(1 April) The Commander-in-Chief of the Royal Thai Army has denied reports that the military might impose martial laws to contain rival mass protests on 5 April.
Leaders of both anti-government and pro-government movements have called for mass demonstrations this Saturday as show of strength, raising fears that violent clashes might break out between the rival protesters, while a number of media reports indicate that the army may resort to martial laws to quell the unrest.
Clashes between the two rival groups in early December last year left 1 anti-government protester and 3 pro-government demonstrators dead.
But Gen. Prayuth Chan-Ocha said there is no plan for martial laws.

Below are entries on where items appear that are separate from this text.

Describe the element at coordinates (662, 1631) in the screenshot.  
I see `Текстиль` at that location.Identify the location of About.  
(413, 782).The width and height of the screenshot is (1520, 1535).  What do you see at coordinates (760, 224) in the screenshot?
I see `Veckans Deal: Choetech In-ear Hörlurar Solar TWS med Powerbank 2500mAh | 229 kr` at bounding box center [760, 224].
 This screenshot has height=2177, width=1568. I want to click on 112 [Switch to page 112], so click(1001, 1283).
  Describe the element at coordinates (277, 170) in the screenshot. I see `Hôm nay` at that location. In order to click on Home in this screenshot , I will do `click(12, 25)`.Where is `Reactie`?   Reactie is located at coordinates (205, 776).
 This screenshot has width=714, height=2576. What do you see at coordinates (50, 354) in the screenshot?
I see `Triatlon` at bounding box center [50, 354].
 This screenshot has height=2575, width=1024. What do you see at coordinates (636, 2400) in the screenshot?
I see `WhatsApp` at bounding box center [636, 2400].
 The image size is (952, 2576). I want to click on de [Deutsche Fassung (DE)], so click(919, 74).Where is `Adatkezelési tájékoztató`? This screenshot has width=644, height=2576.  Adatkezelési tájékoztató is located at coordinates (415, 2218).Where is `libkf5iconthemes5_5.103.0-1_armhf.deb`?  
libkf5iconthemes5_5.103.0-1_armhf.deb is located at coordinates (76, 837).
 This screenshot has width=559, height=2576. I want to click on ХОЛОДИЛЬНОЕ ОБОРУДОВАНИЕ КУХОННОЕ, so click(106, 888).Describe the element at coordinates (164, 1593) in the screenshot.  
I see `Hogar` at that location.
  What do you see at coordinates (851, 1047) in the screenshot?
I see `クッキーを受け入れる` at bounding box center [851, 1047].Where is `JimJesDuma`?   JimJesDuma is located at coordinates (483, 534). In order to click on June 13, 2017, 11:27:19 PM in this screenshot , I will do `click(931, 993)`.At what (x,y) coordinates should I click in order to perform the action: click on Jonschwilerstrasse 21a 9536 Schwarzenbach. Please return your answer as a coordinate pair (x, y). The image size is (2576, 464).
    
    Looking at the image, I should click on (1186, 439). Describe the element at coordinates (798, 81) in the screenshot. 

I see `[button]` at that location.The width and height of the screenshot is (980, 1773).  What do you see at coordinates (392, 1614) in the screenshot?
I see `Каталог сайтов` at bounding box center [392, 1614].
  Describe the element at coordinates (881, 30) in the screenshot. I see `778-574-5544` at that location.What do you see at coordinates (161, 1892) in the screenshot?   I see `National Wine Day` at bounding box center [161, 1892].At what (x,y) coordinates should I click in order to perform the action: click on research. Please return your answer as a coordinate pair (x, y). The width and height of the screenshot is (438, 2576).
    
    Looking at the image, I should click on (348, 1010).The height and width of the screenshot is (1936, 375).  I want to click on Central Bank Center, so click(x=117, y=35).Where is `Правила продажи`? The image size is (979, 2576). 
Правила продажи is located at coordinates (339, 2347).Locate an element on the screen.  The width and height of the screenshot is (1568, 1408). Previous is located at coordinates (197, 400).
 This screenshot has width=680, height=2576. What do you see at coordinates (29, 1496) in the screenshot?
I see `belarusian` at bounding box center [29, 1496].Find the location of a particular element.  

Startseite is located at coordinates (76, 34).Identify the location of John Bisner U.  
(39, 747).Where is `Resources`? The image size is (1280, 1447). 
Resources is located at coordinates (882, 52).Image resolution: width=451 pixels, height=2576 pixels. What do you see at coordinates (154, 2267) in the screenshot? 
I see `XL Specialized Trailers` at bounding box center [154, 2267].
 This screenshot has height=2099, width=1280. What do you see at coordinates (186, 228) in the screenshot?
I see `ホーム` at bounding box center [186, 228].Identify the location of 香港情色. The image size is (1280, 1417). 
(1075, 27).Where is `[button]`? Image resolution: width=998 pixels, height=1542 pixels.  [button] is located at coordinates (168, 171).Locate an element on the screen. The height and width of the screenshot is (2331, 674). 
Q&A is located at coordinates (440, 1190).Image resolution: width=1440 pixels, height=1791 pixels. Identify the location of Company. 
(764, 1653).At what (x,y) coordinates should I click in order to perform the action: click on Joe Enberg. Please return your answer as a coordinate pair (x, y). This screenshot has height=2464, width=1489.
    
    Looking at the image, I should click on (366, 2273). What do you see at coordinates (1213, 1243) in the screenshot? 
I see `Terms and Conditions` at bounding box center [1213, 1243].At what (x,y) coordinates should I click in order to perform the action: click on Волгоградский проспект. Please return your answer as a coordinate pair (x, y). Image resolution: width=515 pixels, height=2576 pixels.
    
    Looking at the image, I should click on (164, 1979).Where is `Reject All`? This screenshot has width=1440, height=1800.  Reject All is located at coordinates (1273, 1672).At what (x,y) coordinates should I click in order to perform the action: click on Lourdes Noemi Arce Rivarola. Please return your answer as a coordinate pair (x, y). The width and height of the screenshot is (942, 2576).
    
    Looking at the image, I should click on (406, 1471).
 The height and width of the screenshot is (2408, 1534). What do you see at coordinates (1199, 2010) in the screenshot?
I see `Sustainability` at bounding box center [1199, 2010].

"The violence that many people are afraid of has not happened yet," Gen. Prayuth said "There is no need to speculate".
He also insisted that over 170 military checkpoints deployed around Bangkok's downtown area are necessary measures for providing public security, dismissing concerns from pro-government critics that the military has deployed the troops to intimidate the government.
Lt.Gen. Paradorn Pattanatabutr, head of the National Security Council, echoed Gen. Prayuth's sentiment, expressing his belief that no clash or violence would take place on 5 April.
He explained that it is unlikely that the two rival protest groups would encroach their opponent's territory. "I've been informed that the UDD will hold their rallies outside Bangkok, while the PCAD will mobilise their supporters at Lumpini Park, which is an area where it is easy to maintain security," Lt.Gen. Paradorn said.
The NSC director insisted that the government can contain the protests with the existing Internal Security Act, and a declaration of martial laws would be unnecessary.